Это «не смей» – как удар под дых. Она уже произнесла эти слова накануне – с тем же леденящим эффектом. Они заткнули мне рот. Они остались со мной до самого конца второго фильма – холодный отрывистый приказ не лезть, не приставать к ней с навязчивой добротой тех, кто вторгается, внедряется на частную территорию, куда их не звали. Хуже того – она смешивала меня с ним.
– Бродит под окнами и, как увидит, что я зажгла свет, рано или поздно звонит.
– Я его понимаю, – сказал я, когда после кино мы сидели в баре неподалеку от ее дома. Она любит виски и жареную картошку. Еще она любит иногда приходить сюда с друзьями. Виски здесь подавали в бокалах. Виски мне понравился, а еще я съел часть ее картошки.
– Ах, ты его понимаешь. – Молчание. – Понимай сколько вздумается. Какие вы все понятливые.
Опять молчание.
– Если честно, я его тоже понимаю, – добавила она через миг. Еще подумала. – Нет. Ни черта я не понимаю.

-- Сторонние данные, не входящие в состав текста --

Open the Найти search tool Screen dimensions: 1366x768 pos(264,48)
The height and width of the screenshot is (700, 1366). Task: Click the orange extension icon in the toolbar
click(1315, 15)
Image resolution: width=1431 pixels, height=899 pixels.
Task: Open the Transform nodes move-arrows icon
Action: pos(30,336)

Мы сидели за старым квадратным деревянным столиком в дальней части ресторана, который, по ее словам, нравился ей, потому что в будни, поздно вечером, особенно когда в зале пусто, тут иногда разрешают курить. Бокал стоял перед ней, локти она расправила на столе, в пепельнице дымилась сигарета, а между нами стояла крошечная зажженная свеча в бумажном фунтике, точно крошечный котенок, свернувшийся в закатанном носке. Она подтянула рукава свитера, на костлявых запястьях, покрасневших от холода, проступил пушок. Свитер был очень просторный, крупной домашней вязки, с начесом. Я подумал про вереск, про теплые зимние платки, про разгоряченные голые тела в овчинных шкурах.
– Давай о чем-нибудь другом, ладно?
В этом звучали легкая досада, скука, раздражение.
– Например? – спросил я.
Она правда верит в разговоры по заданной схеме?
– Можем поговорить про тебя.
Я качнул головой, в смысле: шутишь, да?
Она качнула головой, в смысле: вовсе я не шучу.
– Да, вот именно, – сказала она, как бы отметая всякую возможность колебаний с моей стороны. – Поговорим про тебя.
Интересно, потому ли она вдруг выпрямилась и подалась через стол в мою сторону, что ей действительно было любопытно, или ей просто понравилась эта смена роли с бедная-тетенька-у-которой-проблемный-бывший на роль ведущего перекрестный допрос?
– Да и сказать-то почти нечего.
– Говори!
– Говори… – повторил я ее распоряжение, пытаясь сделать это беспечно. – Чего говорить?
– Ну, для начала – почему тебе почти нечего сказать.
Я не знал, почему мне почти нечего сказать. Потому что я очень немногое готов о себе рассказывать, не убедившись, что это безопасно, – да и даже тогда?.. Потому что тот, кто я есть, и тот, кем хотел бы быть, на тот момент, когда мы сидели в баре, окончательно рассорились? Потому что я сейчас ощущаю себя тенью и не могу понять, как ты этого не замечаешь? Чего вообще она от меня ждет?
– Все что угодно, кроме душеспасительных банальностей.
– Душеспасительных банальностей не будет, обещаю!
Ей, похоже, понравился мой ответ, и она с азартом ждала продолжения – как ребенок, которому пообещали интересную историю.